From Lab to Life: Enhancing Wearable Airbag Fall Detection Performance with Minimal Real-World Data

Falls are the leading cause of accidental injury or death among older adults, particularly those with neurological conditions like stroke or Parkinson’s disease (PD) which impair mobility and balance. In these populations, falls are nearly unavoidable, but wearable airbags equipped with pre-impact fall detection algorithms may offer life-saving protection. However, collecting real-world fall data to train these pre-impact algorithms is time-consuming and costly, often leading to the use of simulated falls for model training. This study aimed to 1) identify the best-performing machine learning algorithms for real-world pre-impact fall detection using only simulated falls for training (independent environment approach) and 2) evaluate whether integrating a small amount of real-world data improves detection performance (combined environment approach). Real-world fall data were collected from 22 individuals (N = 12 stroke; N = 10 PD) wearing a waist-mounted wearable airbag device with inertial measurement units (IMUs). A simulated dataset (645 falls, 979 non-falls) was used to train models, while real-world data (32 falls, 32 non-falls) were used for testing and refining models.
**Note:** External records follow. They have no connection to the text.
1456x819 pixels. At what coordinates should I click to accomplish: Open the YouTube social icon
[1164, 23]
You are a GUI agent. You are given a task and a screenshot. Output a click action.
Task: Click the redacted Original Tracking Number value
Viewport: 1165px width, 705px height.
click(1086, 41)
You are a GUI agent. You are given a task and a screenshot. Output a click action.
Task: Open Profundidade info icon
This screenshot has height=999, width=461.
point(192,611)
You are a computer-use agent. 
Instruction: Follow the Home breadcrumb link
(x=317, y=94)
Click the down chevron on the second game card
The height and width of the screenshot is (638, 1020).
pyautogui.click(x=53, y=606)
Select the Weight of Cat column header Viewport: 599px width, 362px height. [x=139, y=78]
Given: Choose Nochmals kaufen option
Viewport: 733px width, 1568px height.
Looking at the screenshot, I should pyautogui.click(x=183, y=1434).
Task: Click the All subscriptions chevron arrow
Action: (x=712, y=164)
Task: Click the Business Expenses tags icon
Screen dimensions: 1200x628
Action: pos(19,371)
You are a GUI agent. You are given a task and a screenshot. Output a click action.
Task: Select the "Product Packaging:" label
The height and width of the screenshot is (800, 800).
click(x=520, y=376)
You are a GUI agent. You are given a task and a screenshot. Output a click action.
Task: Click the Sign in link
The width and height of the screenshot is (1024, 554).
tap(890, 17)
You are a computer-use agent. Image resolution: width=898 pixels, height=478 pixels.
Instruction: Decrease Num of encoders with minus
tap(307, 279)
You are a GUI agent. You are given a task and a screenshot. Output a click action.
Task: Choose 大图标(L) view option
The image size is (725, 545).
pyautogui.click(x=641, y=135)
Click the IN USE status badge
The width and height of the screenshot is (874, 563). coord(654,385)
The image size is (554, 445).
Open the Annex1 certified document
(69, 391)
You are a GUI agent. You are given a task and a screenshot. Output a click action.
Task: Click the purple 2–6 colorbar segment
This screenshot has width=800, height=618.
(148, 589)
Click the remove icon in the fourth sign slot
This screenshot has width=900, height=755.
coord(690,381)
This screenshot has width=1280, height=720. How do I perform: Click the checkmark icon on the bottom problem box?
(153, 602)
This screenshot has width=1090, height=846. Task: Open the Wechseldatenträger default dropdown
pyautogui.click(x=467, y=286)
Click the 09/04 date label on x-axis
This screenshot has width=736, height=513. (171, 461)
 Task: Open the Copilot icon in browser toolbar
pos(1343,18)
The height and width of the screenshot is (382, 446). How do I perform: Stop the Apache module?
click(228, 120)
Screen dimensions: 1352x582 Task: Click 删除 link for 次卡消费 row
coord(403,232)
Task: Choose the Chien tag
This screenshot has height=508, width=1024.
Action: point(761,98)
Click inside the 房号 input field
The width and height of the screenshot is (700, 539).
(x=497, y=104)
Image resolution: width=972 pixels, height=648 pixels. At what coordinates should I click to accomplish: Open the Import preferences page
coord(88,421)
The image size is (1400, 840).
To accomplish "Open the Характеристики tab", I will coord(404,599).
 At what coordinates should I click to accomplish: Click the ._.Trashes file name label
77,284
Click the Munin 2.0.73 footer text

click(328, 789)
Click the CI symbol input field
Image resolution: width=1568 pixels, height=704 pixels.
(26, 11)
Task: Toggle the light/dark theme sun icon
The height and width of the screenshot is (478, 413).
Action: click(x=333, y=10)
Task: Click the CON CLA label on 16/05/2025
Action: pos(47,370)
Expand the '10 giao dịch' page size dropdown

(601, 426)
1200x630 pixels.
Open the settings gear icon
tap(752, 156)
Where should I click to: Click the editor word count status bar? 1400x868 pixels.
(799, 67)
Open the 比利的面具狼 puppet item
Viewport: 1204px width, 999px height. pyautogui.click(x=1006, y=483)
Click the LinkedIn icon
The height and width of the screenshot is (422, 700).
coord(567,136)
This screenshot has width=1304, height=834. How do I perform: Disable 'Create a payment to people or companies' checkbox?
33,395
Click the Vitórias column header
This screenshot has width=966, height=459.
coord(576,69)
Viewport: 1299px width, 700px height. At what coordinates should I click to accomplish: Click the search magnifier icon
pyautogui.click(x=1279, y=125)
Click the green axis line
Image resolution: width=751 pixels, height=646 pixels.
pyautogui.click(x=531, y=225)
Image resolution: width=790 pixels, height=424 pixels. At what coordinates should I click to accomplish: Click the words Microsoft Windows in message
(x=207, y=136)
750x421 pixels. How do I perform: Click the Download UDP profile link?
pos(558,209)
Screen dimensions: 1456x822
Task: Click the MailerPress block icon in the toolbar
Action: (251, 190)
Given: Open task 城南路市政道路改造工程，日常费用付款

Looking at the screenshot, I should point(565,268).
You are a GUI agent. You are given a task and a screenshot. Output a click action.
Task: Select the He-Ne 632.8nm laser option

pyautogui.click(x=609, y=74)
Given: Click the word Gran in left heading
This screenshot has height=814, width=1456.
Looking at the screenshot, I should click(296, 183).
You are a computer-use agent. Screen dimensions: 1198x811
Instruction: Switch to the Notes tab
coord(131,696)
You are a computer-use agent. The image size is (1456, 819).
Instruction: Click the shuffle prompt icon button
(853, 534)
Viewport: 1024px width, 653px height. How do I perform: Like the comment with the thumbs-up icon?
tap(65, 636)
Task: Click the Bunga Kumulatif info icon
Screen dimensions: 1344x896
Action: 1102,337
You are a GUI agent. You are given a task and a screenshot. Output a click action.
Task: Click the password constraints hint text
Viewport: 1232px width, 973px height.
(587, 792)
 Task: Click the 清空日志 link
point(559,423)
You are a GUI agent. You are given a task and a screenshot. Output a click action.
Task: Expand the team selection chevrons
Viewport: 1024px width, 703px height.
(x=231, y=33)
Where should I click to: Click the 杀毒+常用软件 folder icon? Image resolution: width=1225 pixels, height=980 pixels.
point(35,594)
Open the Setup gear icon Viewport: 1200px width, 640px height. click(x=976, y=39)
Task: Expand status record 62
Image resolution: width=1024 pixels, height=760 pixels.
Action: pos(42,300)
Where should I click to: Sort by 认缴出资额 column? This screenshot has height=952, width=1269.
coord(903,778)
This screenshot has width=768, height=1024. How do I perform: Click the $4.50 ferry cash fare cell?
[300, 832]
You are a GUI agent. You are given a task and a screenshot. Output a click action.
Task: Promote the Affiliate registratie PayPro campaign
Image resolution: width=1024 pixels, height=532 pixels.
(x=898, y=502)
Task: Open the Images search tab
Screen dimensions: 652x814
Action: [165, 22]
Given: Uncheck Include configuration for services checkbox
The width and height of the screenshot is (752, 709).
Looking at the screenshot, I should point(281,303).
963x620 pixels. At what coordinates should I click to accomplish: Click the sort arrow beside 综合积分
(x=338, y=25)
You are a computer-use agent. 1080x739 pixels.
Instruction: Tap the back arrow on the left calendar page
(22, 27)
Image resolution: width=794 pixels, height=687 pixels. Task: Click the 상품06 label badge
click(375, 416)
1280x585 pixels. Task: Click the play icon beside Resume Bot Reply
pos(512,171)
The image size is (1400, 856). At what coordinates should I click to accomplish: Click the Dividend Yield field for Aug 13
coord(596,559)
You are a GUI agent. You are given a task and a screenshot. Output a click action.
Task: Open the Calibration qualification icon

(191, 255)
In the independent environment approach, random forest classifiers achieved the highest performance (F1 = 0.86). Incorporating real-world data and model fine-tuning improved performance, with the best combined environment model reaching an F1 score of 0.93. Feature analysis identified gyroscopic data as the most critical for classification. While real-world data collection remains challenging, integrating even a small amount of real-world falls significantly improves model generalizability. These findings highlight the potential of pre-impact fall detection algorithms for real-world applications, particularly in high-risk populations.